Exercise tasks =
[1] Answer these three questions using the post about the SIRIUS hip-hop channel:
(a) At which website does Jeff work?
(b) Who will executive produce the channel?
(c) What kind of channel will the partnership create?
[2] Please repeat the post about the SIRIUS hip-hop channel word for word, between "Monday July 12, 7:01" and "SIRIUS Satellite Radio.", inclusive.

Excerpt to read =
..............................

# Eminem, Shady Records, Interscope and SIRIUS to Launch Exclusive Channel



## Chris Blount (Jun 22, 2001)

Jeff over at Siriusbackstage.com just brought this to my attention:

Monday July 12, 7:01 am ET 
Groundbreaking Channel to be Executive Produced by Eminem and Record Executives Jimmy Iovine and Paul Rosenberg

NEW YORK, July 12 /PRNewswire-FirstCall/ -- SIRIUS (Nasdaq: SIRI - News), the premium satellite radio provider known for delivering the very best in commercial-free music and sports programming to cars and homes across the country, today announced a partnership with multi-platinum recording artist Eminem, Shady Records and Interscope Records to create a cutting-edge hip-hop music and lifestyle channel exclusively for SIRIUS Satellite Radio.

..............................

[Text and item location entries]
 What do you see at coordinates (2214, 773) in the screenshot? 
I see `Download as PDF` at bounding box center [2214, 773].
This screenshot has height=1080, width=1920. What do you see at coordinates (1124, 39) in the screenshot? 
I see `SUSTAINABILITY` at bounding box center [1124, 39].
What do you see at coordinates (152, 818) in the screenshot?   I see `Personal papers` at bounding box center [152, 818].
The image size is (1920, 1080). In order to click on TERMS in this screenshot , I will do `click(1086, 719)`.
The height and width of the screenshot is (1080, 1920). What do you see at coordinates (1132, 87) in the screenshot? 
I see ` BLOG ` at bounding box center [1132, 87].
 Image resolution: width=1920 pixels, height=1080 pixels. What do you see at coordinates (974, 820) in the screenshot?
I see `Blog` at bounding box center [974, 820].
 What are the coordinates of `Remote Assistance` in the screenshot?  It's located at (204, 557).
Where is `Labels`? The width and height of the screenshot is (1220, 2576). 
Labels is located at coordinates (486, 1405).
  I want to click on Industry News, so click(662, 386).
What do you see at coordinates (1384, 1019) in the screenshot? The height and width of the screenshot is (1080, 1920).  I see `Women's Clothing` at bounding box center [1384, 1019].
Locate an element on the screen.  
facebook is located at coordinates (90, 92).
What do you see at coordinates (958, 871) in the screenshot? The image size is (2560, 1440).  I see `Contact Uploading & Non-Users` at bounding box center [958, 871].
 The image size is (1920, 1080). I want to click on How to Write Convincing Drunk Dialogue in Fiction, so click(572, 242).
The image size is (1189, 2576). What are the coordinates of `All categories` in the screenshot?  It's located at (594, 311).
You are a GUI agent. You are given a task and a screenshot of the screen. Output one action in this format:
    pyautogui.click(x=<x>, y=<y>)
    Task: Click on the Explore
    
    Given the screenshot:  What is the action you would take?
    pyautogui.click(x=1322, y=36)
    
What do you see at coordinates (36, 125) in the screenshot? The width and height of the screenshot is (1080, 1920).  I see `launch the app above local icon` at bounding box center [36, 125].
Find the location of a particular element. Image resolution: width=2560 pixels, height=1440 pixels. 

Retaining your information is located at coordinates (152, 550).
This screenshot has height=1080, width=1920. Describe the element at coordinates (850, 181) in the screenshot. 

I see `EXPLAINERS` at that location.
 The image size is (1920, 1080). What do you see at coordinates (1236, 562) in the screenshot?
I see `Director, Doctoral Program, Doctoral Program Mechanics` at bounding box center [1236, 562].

..............................

Final results =
[1]
(a) Siriusbackstage.com
(b) Eminem and record executives Jimmy Iovine and Paul Rosenberg
(c) A cutting-edge hip-hop music and lifestyle channel, exclusively for SIRIUS Satellite Radio

[2]
Monday July 12, 7:01 am ET 
Groundbreaking Channel to be Executive Produced by Eminem and Record Executives Jimmy Iovine and Paul Rosenberg

NEW YORK, July 12 /PRNewswire-FirstCall/ -- SIRIUS (Nasdaq: SIRI - News), the premium satellite radio provider known for delivering the very best in commercial-free music and sports programming to cars and homes across the country, today announced a partnership with multi-platinum recording artist Eminem, Shady Records and Interscope Records to create a cutting-edge hip-hop music and lifestyle channel exclusively for SIRIUS Satellite Radio.